In all honesty I really didn't need a PH Buying Guide to convince me of the GT3's virtues; I've yearned for one since 2017 now. But what an excuse to ramble on some more. While I know that the 997 and 996 are the ones we're meant to get frothiest about, and the 991 seemingly always embroiled in some kind of scandal, you'll persuade me no other way: this is what I want. A lot. The only choice, really, would be between standard GT3 or Touring.
Why do I love it so? For me, it's the 991.2's ability to combine all the intensity of a great 911 GT experience with a standard car's approachability. It can be as docile or as deranged as your journey requires, with seemingly no penalty. In the manual the clutch is no longer a workout, the 4.0-litre means some more torque, and the 991 is just about on the right side of usable in terms of size - I adore it.
And this one is exactly the sort of GT3 I picture each Friday, picking seven more Euromillions numbers. A manual, Clubsport (because I'm a sucker for a cage), carbon-bucketed GT3. Very nearly three-years old and covered by a Porsche warranty for another couple, it truly remains quite hard to think of a modern car I want more. I'd use it every day, praying that it doesn't scrape on speedbumps and that I can squeeze it through width restrictors. Then find every possible excuse to use 9,000rpm, again and again and again. £120,000, you say? Bargain.

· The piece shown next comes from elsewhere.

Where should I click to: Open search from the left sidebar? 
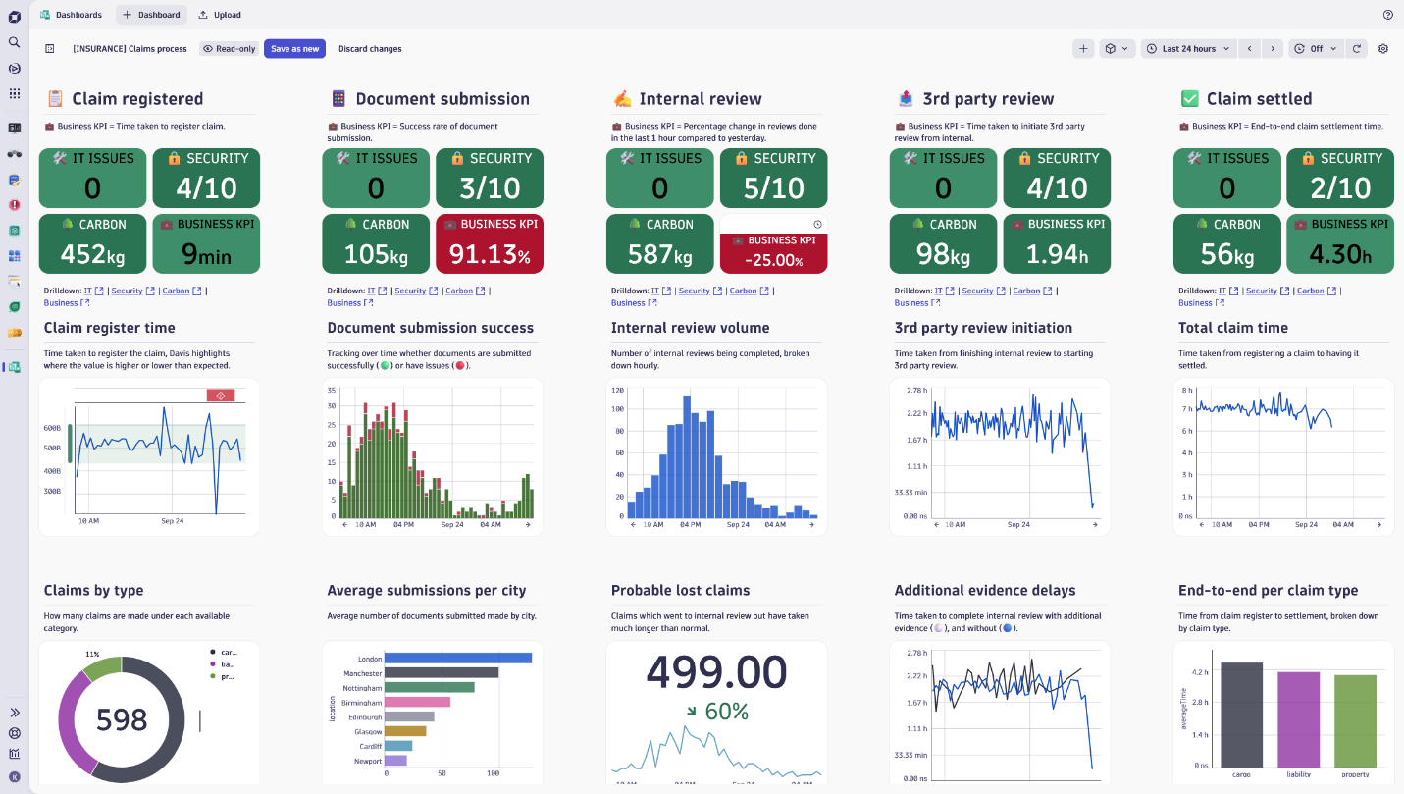pos(14,42)
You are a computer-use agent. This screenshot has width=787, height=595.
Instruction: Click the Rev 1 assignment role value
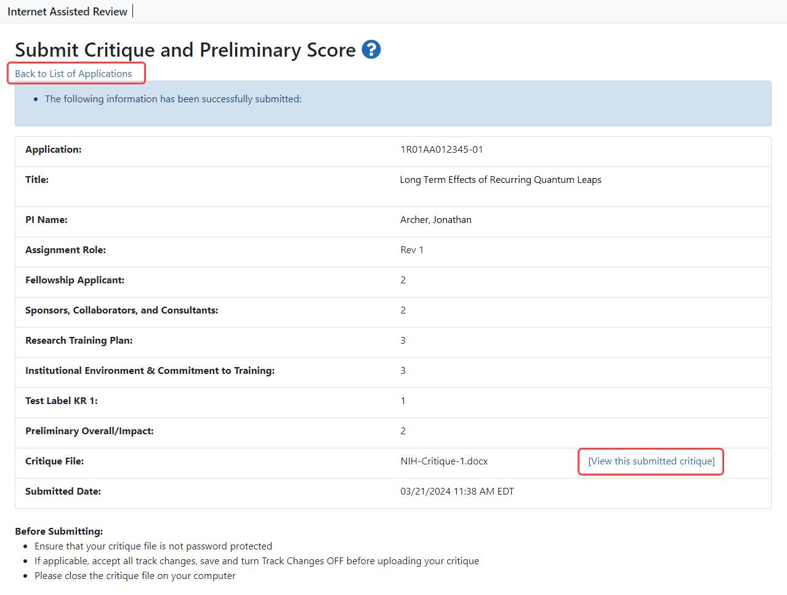tap(411, 250)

The new i30N is nearly upon us, as Dan relayed this week from Germany. But frankly there was scant wrong with the outgoing one. Sure, it was a little less rounded than the Mk7 Golf GTI which Hyundai furiously benchmarked it against, yet it was also quicker and louder and a lot more fun. Handily it was cheaper, too - and without its rival's longstanding reputation to prop it up, it has only become more attractive in the long grass of used values.

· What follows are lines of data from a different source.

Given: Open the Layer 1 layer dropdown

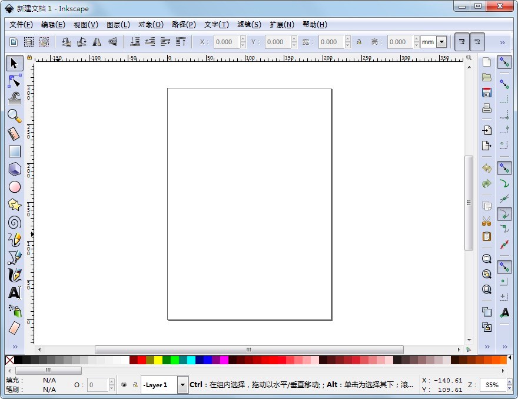Looking at the screenshot, I should 182,385.
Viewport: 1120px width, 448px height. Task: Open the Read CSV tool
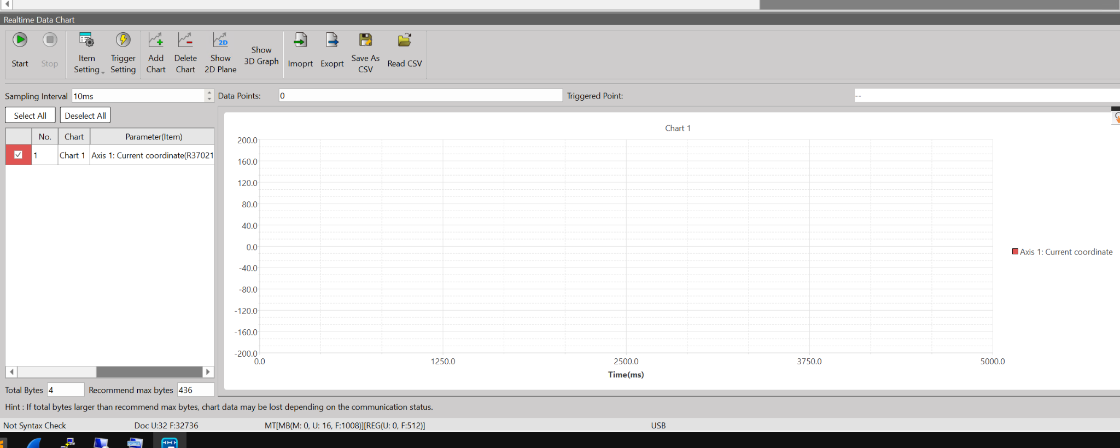click(404, 50)
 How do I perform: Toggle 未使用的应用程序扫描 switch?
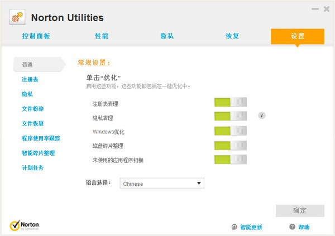[229, 160]
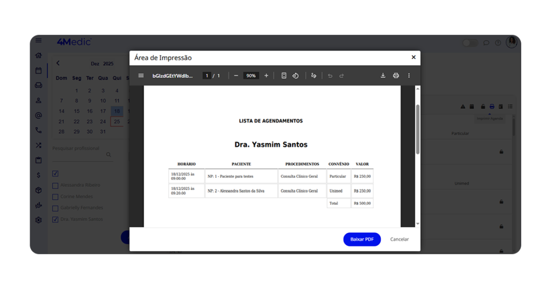
Task: Check the Alessandra Ribeiro professional checkbox
Action: pyautogui.click(x=55, y=185)
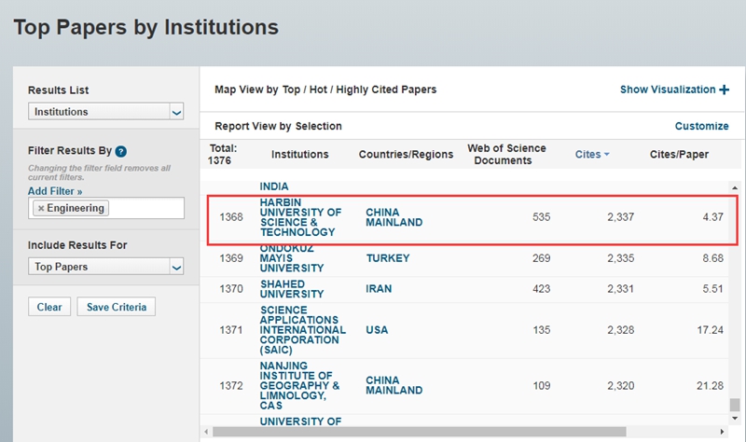Viewport: 746px width, 442px height.
Task: Click Science Applications International Corporation link
Action: point(302,330)

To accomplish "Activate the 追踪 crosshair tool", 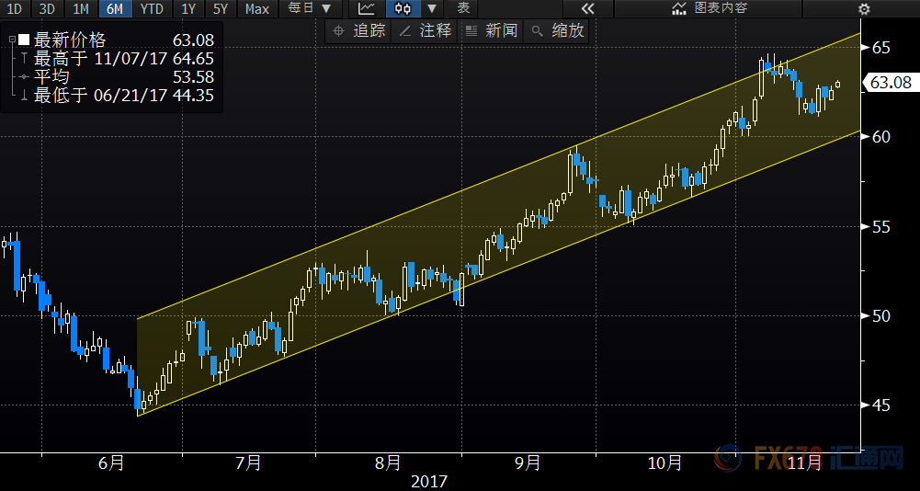I will coord(358,30).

Behold one from 2018 (with admittedly above average miles) for comfortably less than £20k. For that you get a proper five-door family hatchback with 275hp, big wheels and all the kit you're realistically ever going to need. Granted, Performance Blue is a bit look-at-me and Hyundai is going to with no design awards for its interiors - but you get a proper diff and umpteen drive modes to play around with. You may recall PH had one on fleet, and very well thought of it was, too.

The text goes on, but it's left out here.